Move Through The Dawn

WIRRAL-based psychedelic lads the Coral were a breath of fresh air in a rather stagnant guitar band scene back in 2002, and that eponymous first album was an excellent collection of freak-outs and winning melodies. Over the years the band faced the law of diminishing returns, with nothing quite matching those heady early days. After a five-year hiatus they returned in 2016, and are back again now with their seventh full-length album. Move Through the Dawn isn't as heavy as their last album, and I have to say I'm a fan of their more riff-based tunes, but there are some lovely melodies here.
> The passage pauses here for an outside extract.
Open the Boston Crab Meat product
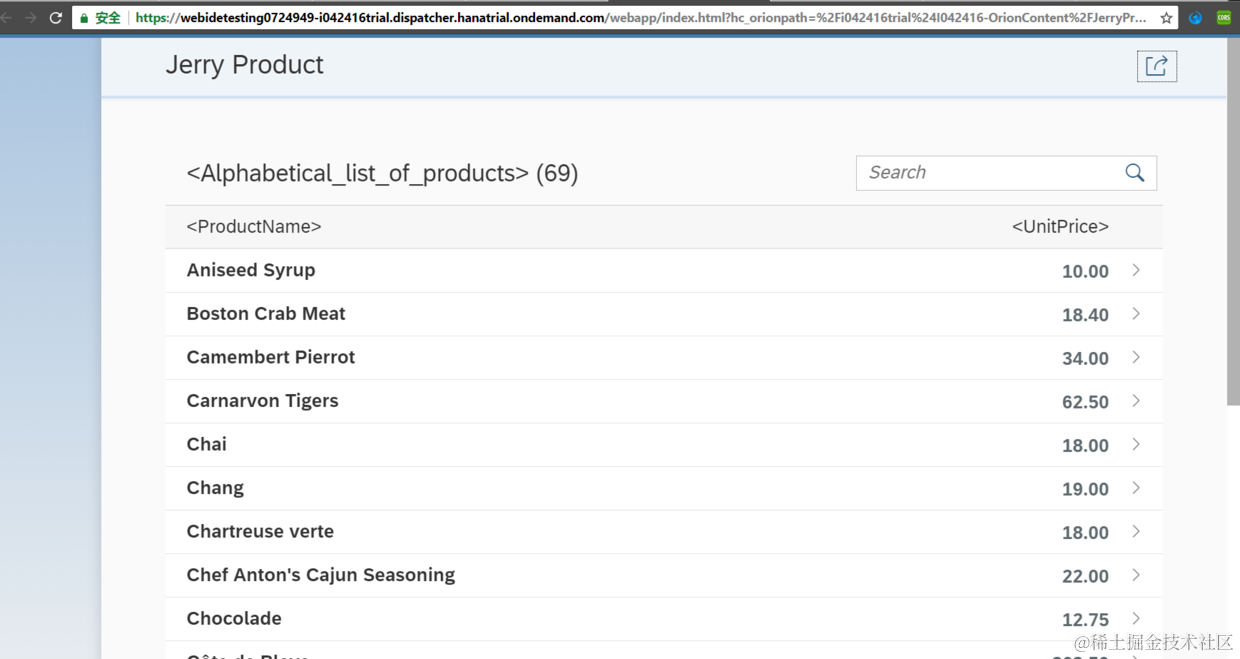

Highlights include the single, and album opener, Eyes Like Pearls, with the lyric "What do you dream when the world is on fire?" sadly all too relevant in these turbulent times.


Rob Barker

Elvis Presley

Where No One Stands Alone

REBOOT, repackage, repeat. The Elvis Presley back catalogue has been so fervently mined since the death of The King in 1977 that it takes remarkable generosity to see the gospel album Where No One Stands Alone as anything but more posthumous product on the Graceland conveyor belt. Elvis remains one of music's biggest-earning stars, his estate raking in $35 million last year. This 14-track collection promises – deep breath – "new musical perspectives", which translates as the classic instrumentation being stripped away and replaced with lacquered modern arrangements, with backing vocals added from a cast including Darlene Love and Presley's daughter, Lisa Marie. It's Elvis blimmin' Presley so of course there are stirring moments, notably when Lisa Marie joins her father on the title track. But Elvis released three gospel albums during his life – His Hand In Mine, How Great Thou Art and He Touched Me – and won Grammys for his hymns to the heavens. So dig the racks for those spellbinding original LPs and leave this for the completists.